The electrical schematic and the pictorial diagram appear very different but represent the same thing. This chart uses the same list of 13 parts accompanying the electrical schematic above, but the configuration is now more in tune with what the actual system looks like.

A Pictorial Diagram of a typical 1970's era Pre-ECM 2-speed Wipe-wash system using period-correct GM parts set up on a layout demonstration loom.

Electrical Component List For Pictorial Diagram

Using the same 4-step guide under "How to read an Electrical Schematic", examine and follow the pictorial diagram above. The parts list remains the same, but now shows the actual components and wiring in place of the schematic.

1. Battery/Alternator
2. Ignition Switch (represented by on/off switch in this diagram)
3. 25 Amp Fuse
4. Wiper-Motor (2-Speed)
5. Washer-Pump
6. Chassis Ground
7. Wiper-Wash Switch
8. Firewall Connector/Fusebox
9. Wiring (Off-Low) ²
10. Wiring (Off-Low-High ground) ²
11. Wiring (Low-High) ²
12. Ground Wire - The negative side of the battery.
13. Power Wire: The positive (+) power wire.

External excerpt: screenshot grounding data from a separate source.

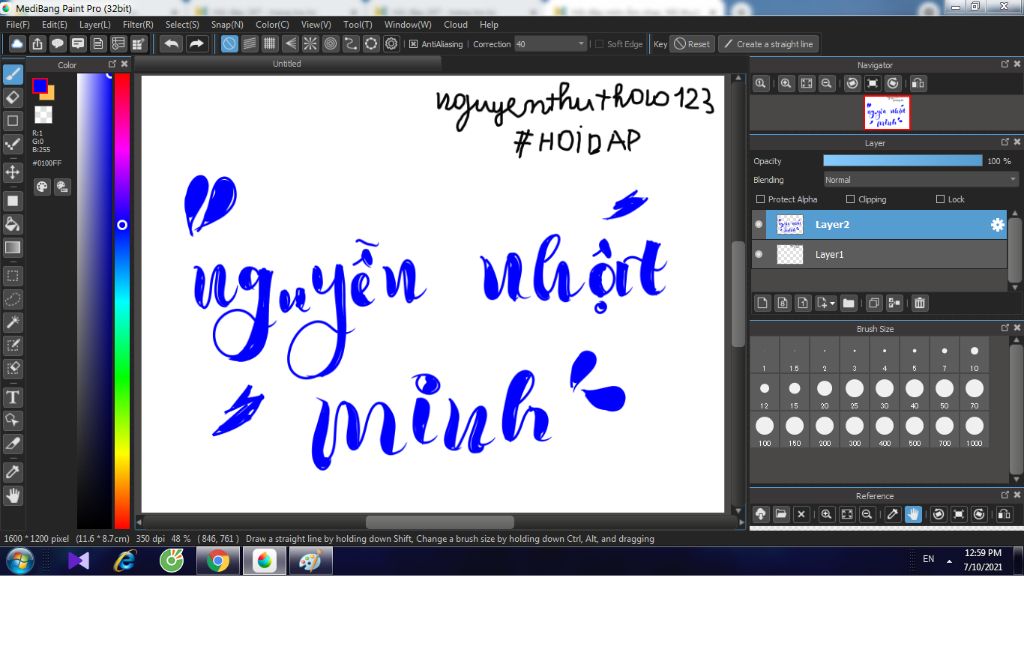Select the Eraser tool in the toolbox

[13, 97]
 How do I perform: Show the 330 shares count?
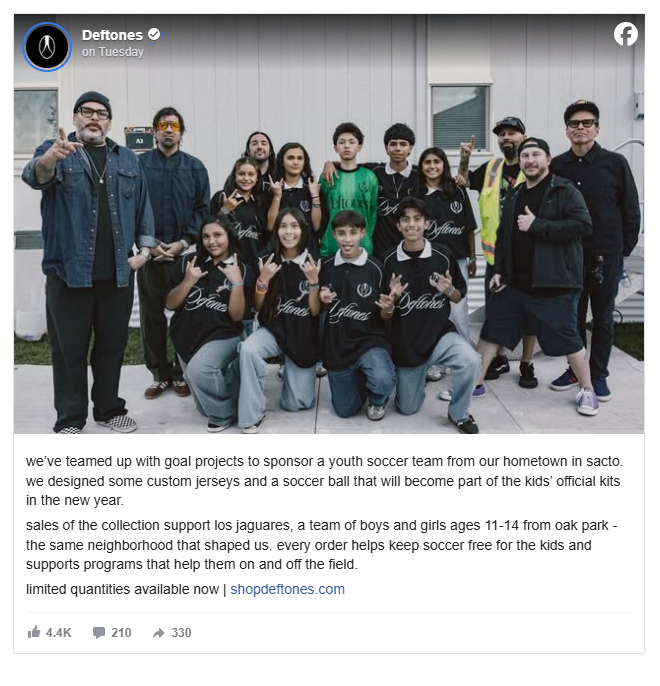point(182,633)
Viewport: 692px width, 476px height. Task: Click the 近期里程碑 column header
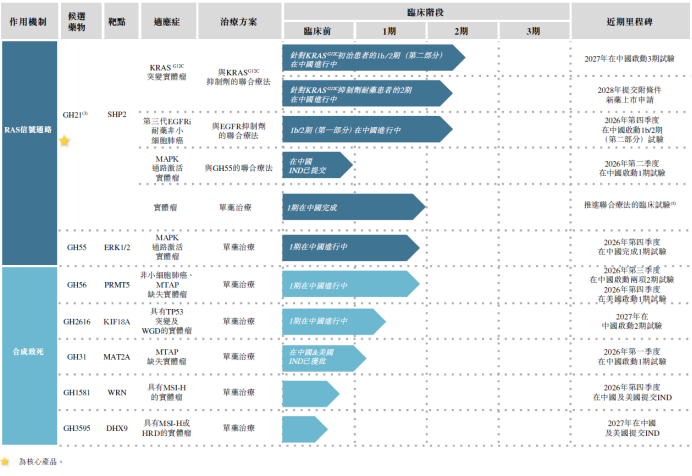point(630,20)
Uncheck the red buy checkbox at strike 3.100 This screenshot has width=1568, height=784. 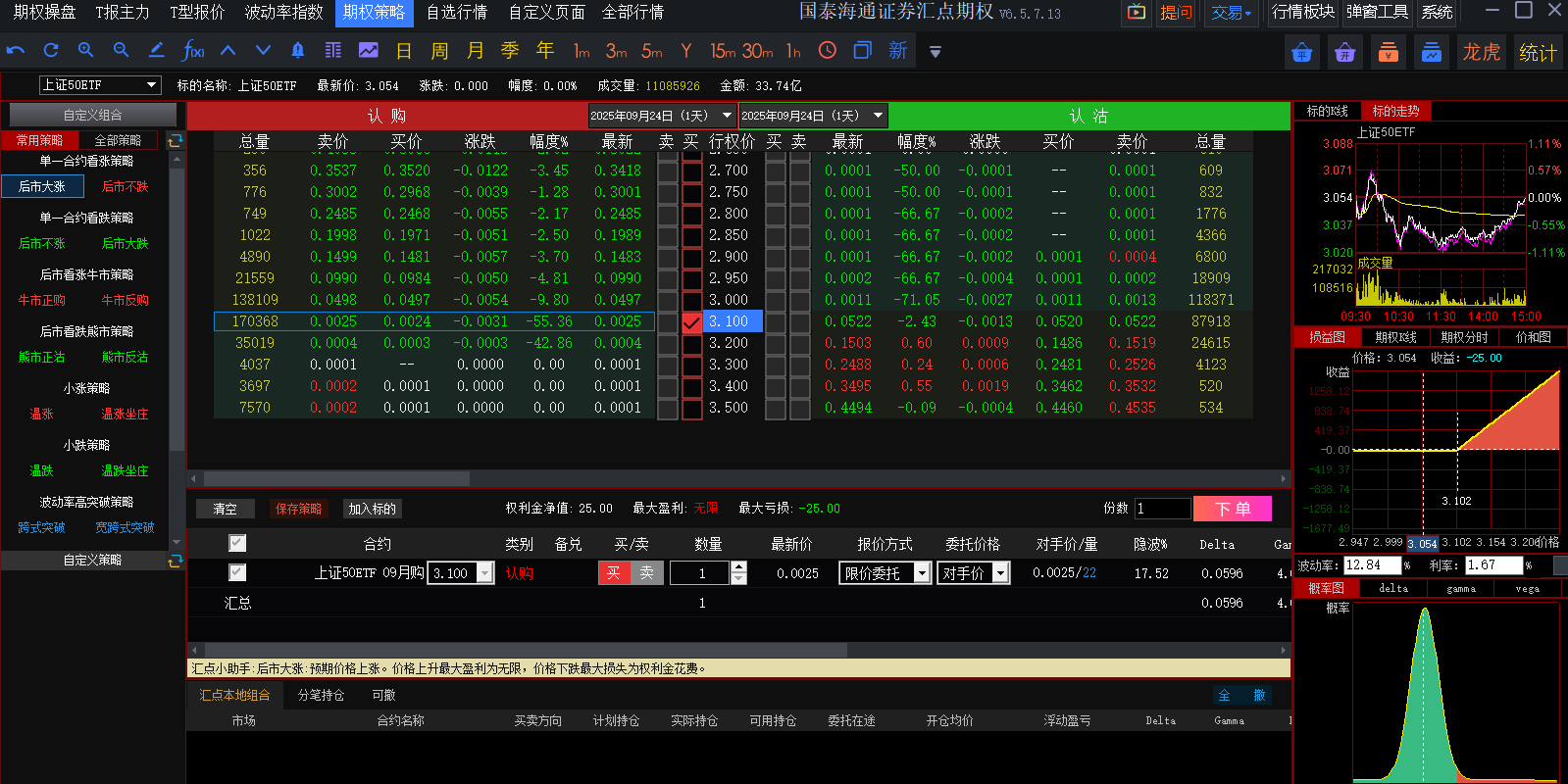coord(691,321)
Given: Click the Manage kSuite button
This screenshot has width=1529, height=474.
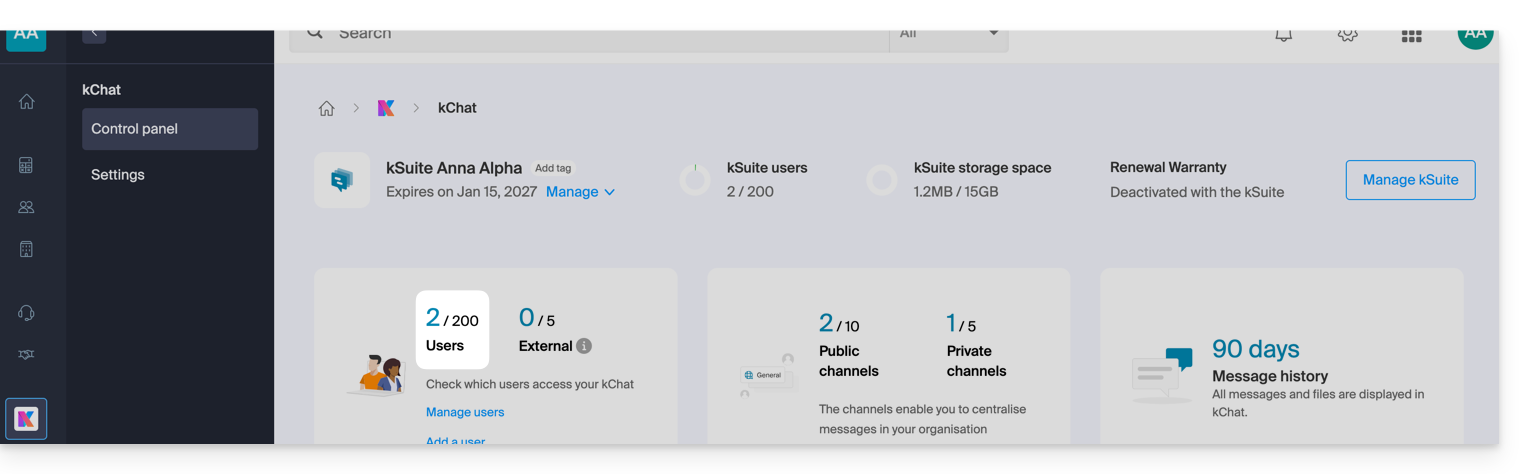Looking at the screenshot, I should coord(1410,180).
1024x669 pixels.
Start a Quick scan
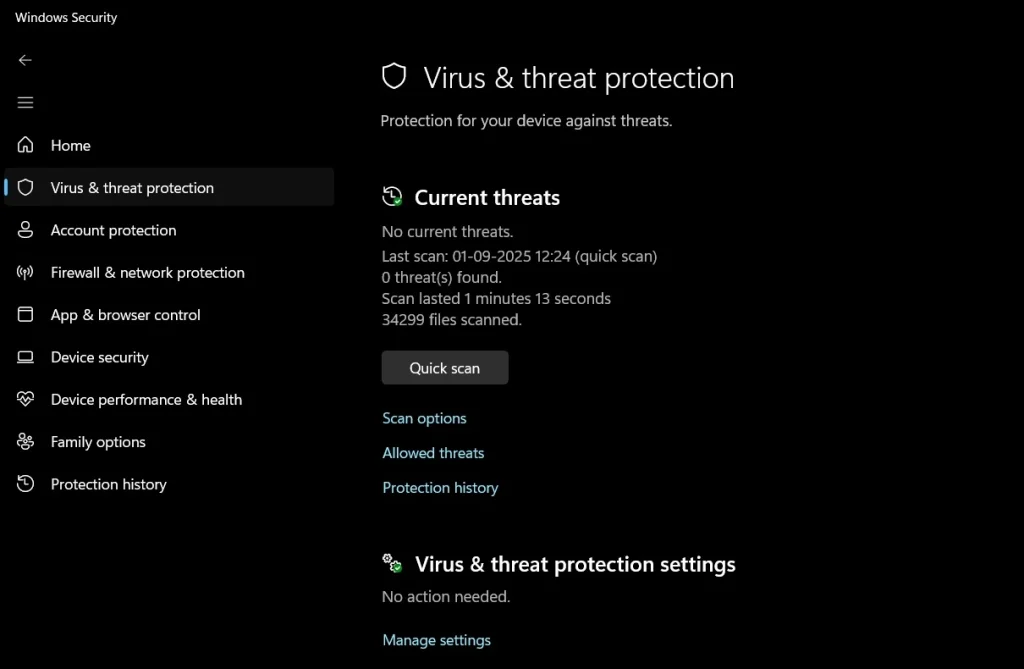pyautogui.click(x=444, y=367)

Why Was This Circuit Presented?

This circuit is a very basic circuit, and is the perfect example to use to familiarize an automotive technician student with the depiction and operation of simple 2-speed wipe-wash system. Since the 1970's, wiper systems grew in features, functions and complexity. Through the years, features like timed circuits (intermittent wipers), and automatic activation when rain is detected on the windshield are standard on many, if not most, automotive models, and the more sophisticated systems employ ECU's for precise control and communication with other modules.

We started with this basic circuit, so the new automotive student can understand the reliable predecessor to the modern ECU-controlled systems. We will explore intermittent timing and rain detection circuits in follow-up articles.

¹ Pre-ECM refers to the era in the automotive industry before computers and control modules were used in electrical systems. Most, if not all, late-model production automobiles use electronic control modules, also known as ECMs. Learn more about ECMs in our article on the Electude learning management system used in our automotive technology programs.

² These are the electrical conductors (color-coded wires in real life) that, depending on the wiper-switch's position, will connect a specific pathway to the wiper motor and/or washer pump motor.